* **Alıntı metin**:
Diğer

09 Mart 2024

8 Mart'tan 8 Mart'a…

Daha çok kadın öldürüldü. Geçen 8 Mart'ta yaşayanlardan onlarcası artık yok; koca, eski koca, sevgili elinde can verdi.

Daha çok kadın tacize, tecavüze uğradı. Hafifletici sebep, tahrik, rıza hemen oradaydı!

Daha dün, muhafazakâr, başörtülü anneler, belki iktidara da oy verenler; "Muhafazakâr" bir yurtta tacize, darba, hakarete, şiddete, belki tecavüze uğrayan evlatlarıyla şoke olmuştu.

Daha dün ahlak, din, iman, milliyetçilik pazarlayan bir iktidar hempasının bizzat "kadın ticareti" organizatörü olduğunu öğrenince, kaç muhafazakâr kadın şaşırdı acaba.

Evet, bu tür insanlar her kesimde olabilirdi, tamam. Ne var ki bunlar bir yandan da kesif din, koyu ahlak, sert milliyetçilik pazarlıyordu.

Tam da Filistin, Gazze için onlarca mesaj atıp iktidar TV'sinde yorumlar yapıp bir de Mossad ajanı çıktığı iddia edilen şahıs gibi!

Bir yalana ve şiddete, otoriteye ve otoriterliğe tapınma düzeninde, kadınlar, çocuklar, ezilenler organize baskı altında kalmıyormuş gibi, bir de sokakta, hanede, yurtlarda, işyerlerinde bu efendilerin kötülük dilinde, maço edepsizliklerinde tek tek yakalanıp hırpalanıyordu!

* **Veri kesiti**:
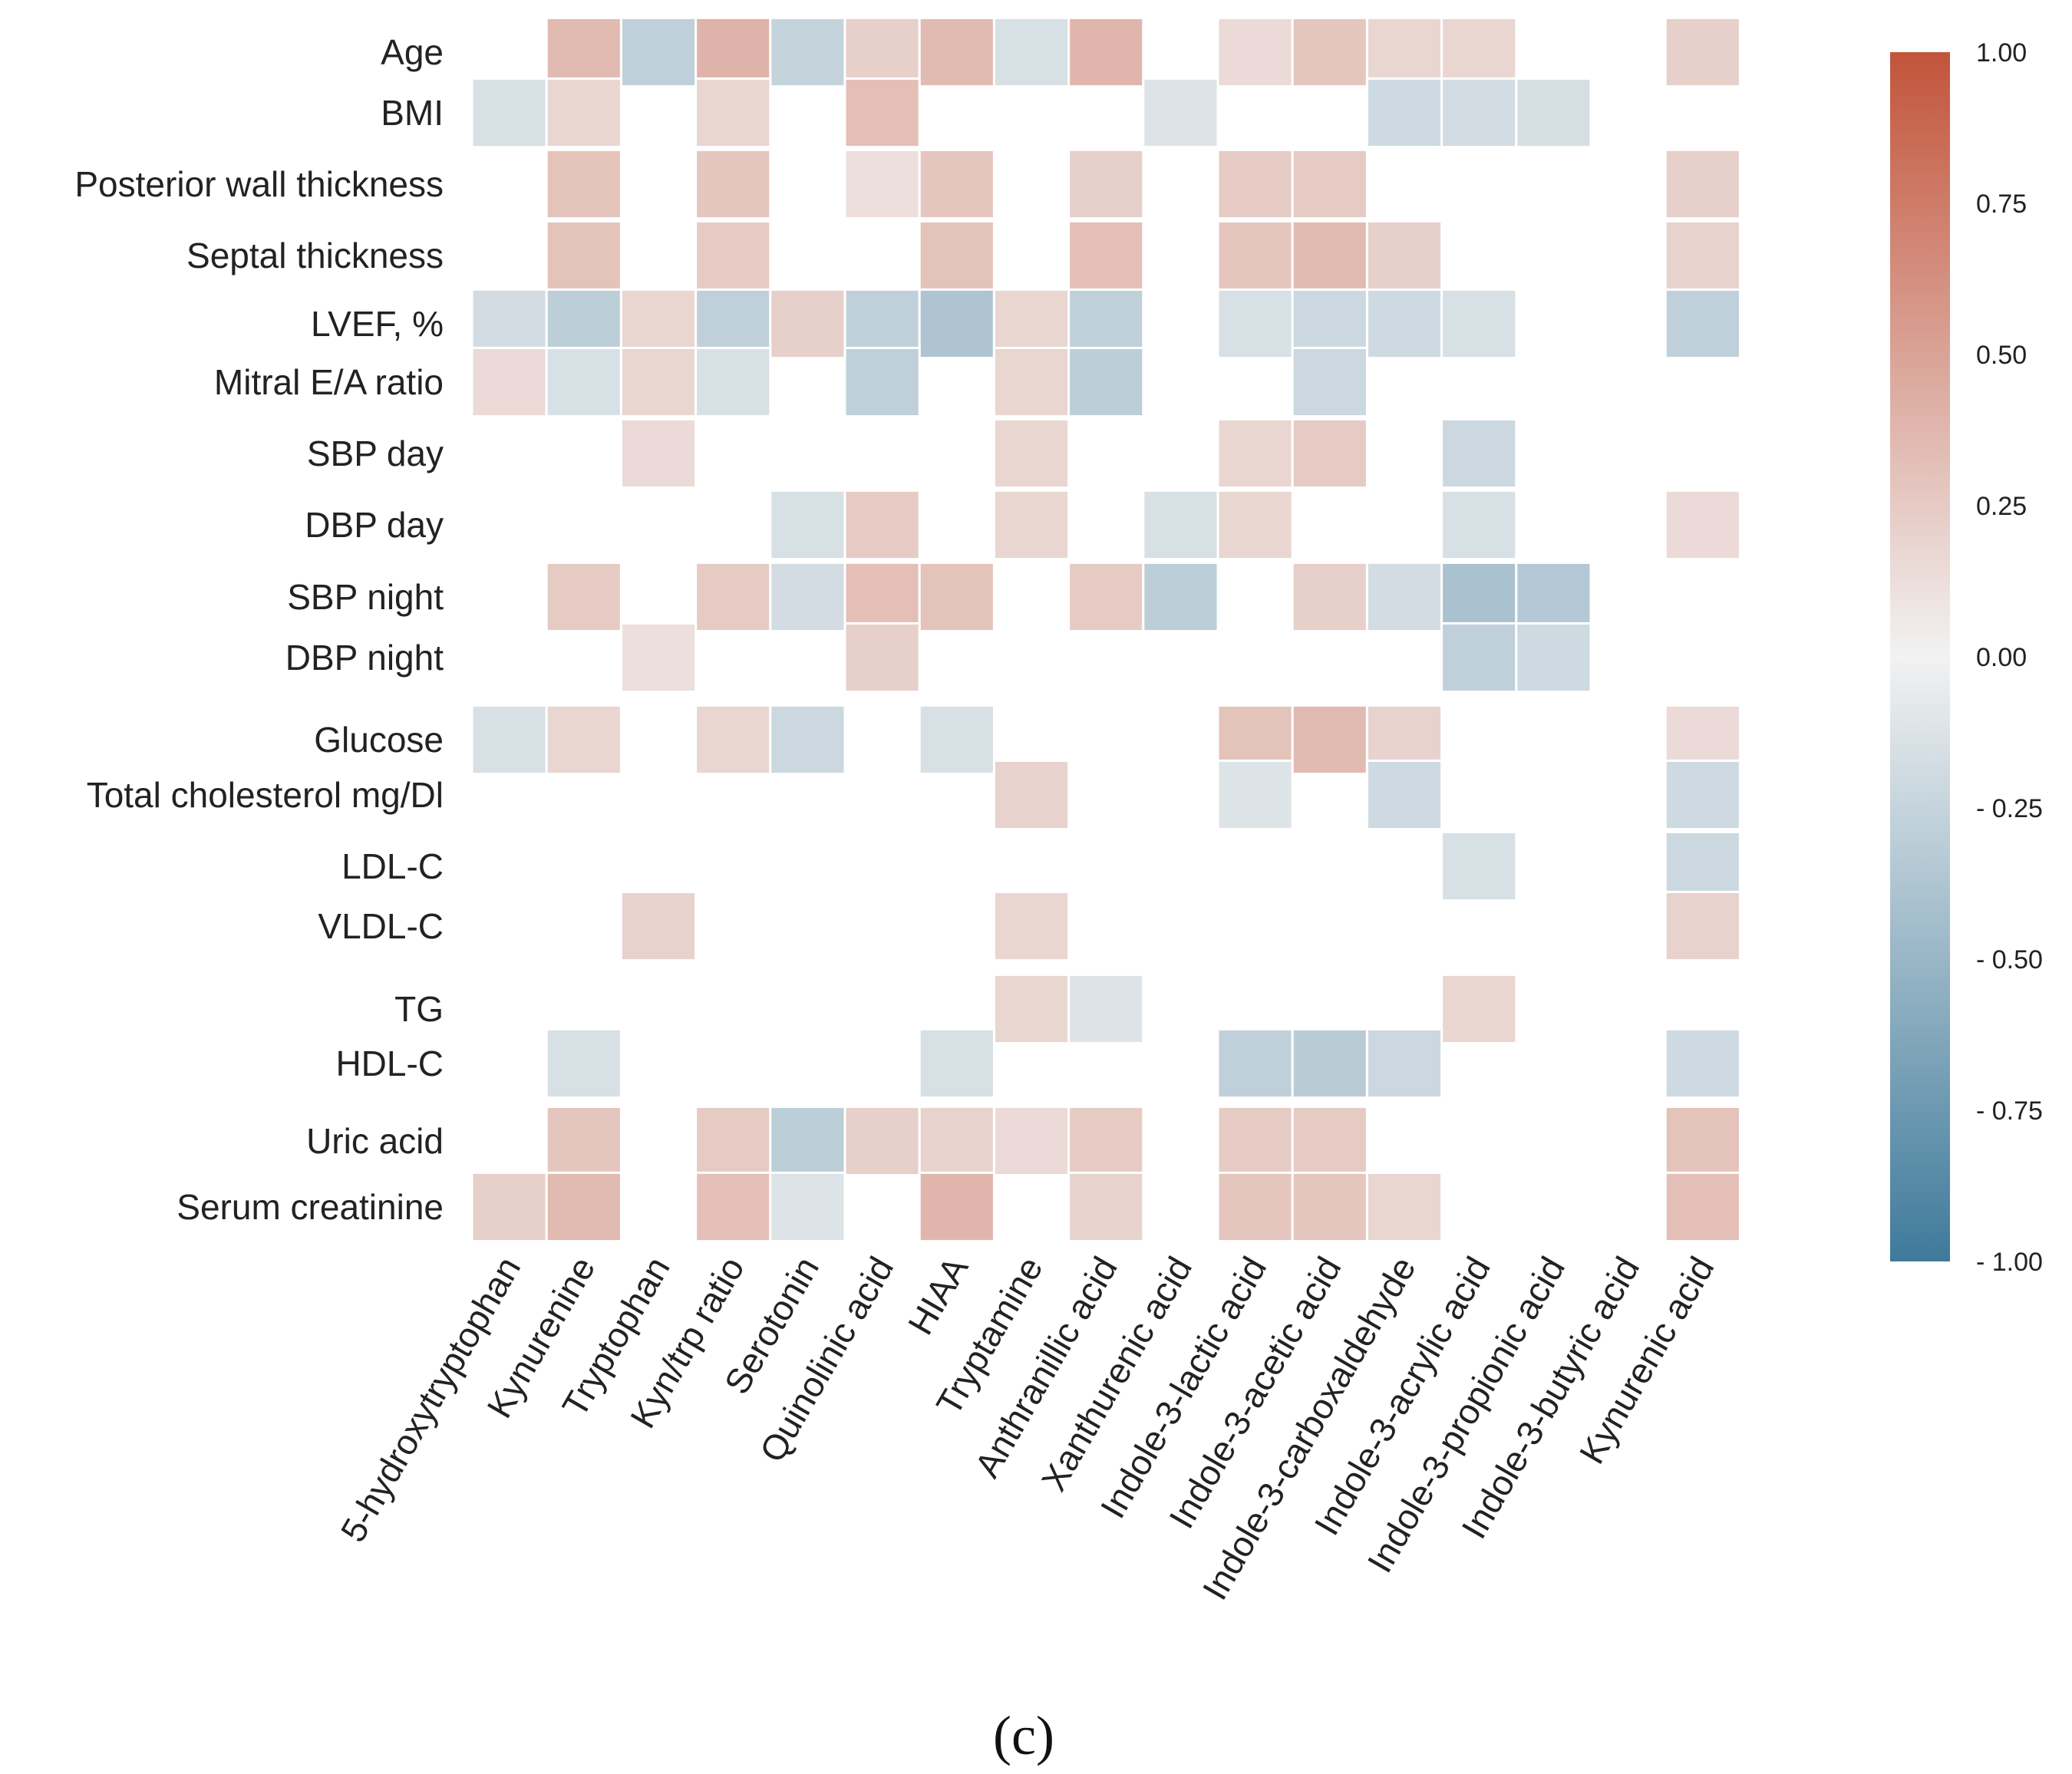  I want to click on colorbar-tick-label: - 1.00, so click(2010, 1262).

* **Görev açıklaması**:
8 Mart ve kadına yönelik şiddet üzerine yazıyı son cümlesinden sonra kaldığı yerden sürdürün.

* **Yanıt**:
Elbette nice kadın uyandı; nice erkek toparlandı, nice çocuk büyüdü, nice fikir ve mücadele yayıldı. Hepsine selam olsun.

Yine de derin ve yoğun kötülük iş başında; baskıcı, şiddetçi cinsiyetçi de oluyor, sınıfsal da, ideolojik de etnik de, dini de kültürel de.

Mücadele o yüzden tek tek mümkün değil; sektör sektör, vektör vektör yetersiz. Her ezilenin kaderi bir başka ezilene bağlı. Bir başkası ezilirken, onu görmüyorsan, kendini de eksik görüyorsun demektir. Seni de onu da yenerler, ezerler gülüm!

Aşağıda iki eski yazımdan parçalarla yine parçalanalım olan bitenle:

"Dünya Kadınlar Günü"nü bilirsiniz. Asıl adı "Dünya Emekçi Kadınlar Günü"dür. Kökenindeki bir vaka nedeniyle, esasında "Gül" günü değil "Kül" günüdür.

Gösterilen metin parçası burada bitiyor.